HEY, STRANGER: Experimental composers Grant Evans and Rachel Evans, both of Quiet Evenings, released a new collaborative album under the moniker Ornamental Hairpin titled Camus in Japan. It comes courtesy of their Adversary label, and its physical release is limited to 60 cassette copies. (Digital copies are presumably unlimited.) Opening track “Boulder of Glass” is an occasionally unnerving piece that, counterintuitively, is so calm it starts its business of being unsettling the longer it plays. The steady-string heartbeat that keeps pace in the track’s early moments contributes to this, though, and the end is a tooth-grinding shrill tone. “The Hill (Camus in Japan)” is much more orchestral and celestial. Over the years, I’ve become quite partial to and comforted by electronic static and flutter, so the presence of this across most of the track pleases me very much. “Tomb of Sisyphus” is aurally a continuation of “The Hill,” but is presented as the first track on side B. When listening digitally, that signifier is more artistic intentionality than experienced phenomenon, but I get it. There’s a lot more to be said about this whole thing, but honestly, there’s not enough space here, and I’m not entirely certain I have any of the right words. As I expected, though, it was a treat to hear. Explore on your own via adversaryelectronics.bandcamp.com.
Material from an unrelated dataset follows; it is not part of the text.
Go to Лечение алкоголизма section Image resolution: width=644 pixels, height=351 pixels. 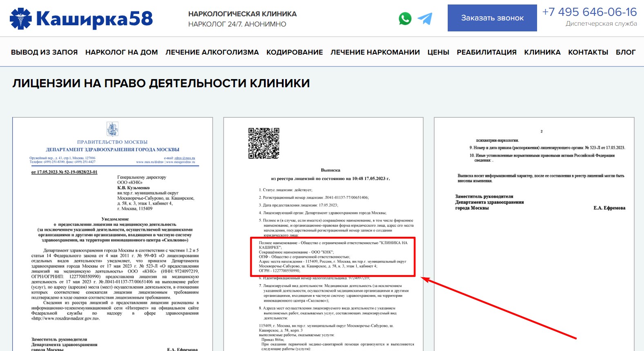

TURN THE BEAT AROUND: Longtime Athens rapper Donny Knottsville strikes again with his newest album, Midnight Urban Drugstore Cowboy. It’s got a bunch of new stuff, plus a few older tracks that aren’t available on other releases anymore. Guest appearances happen courtesy of Sienna Chandler (Monsoon), SOHI, Tom Visions, Ddot Cdot and Wupmode. As expected, Knottsville’s flow is still as rapid-fire yet completely intelligible as ever, and his sense of humor continues to surf the radio wave between the vulgar and absurd. Close and repeated listens, though, reveal occasional bursts of honest critique, concern and seriousness, such as those explored on “Don’t Think So.” In other news, he is ostensibly officially retired from rap, but as he puts it, his retirement is on hiatus. Man, just go dig this at donnyknottsville.bandcamp.com, and get ready to drop that top down on grandma’s Sebring.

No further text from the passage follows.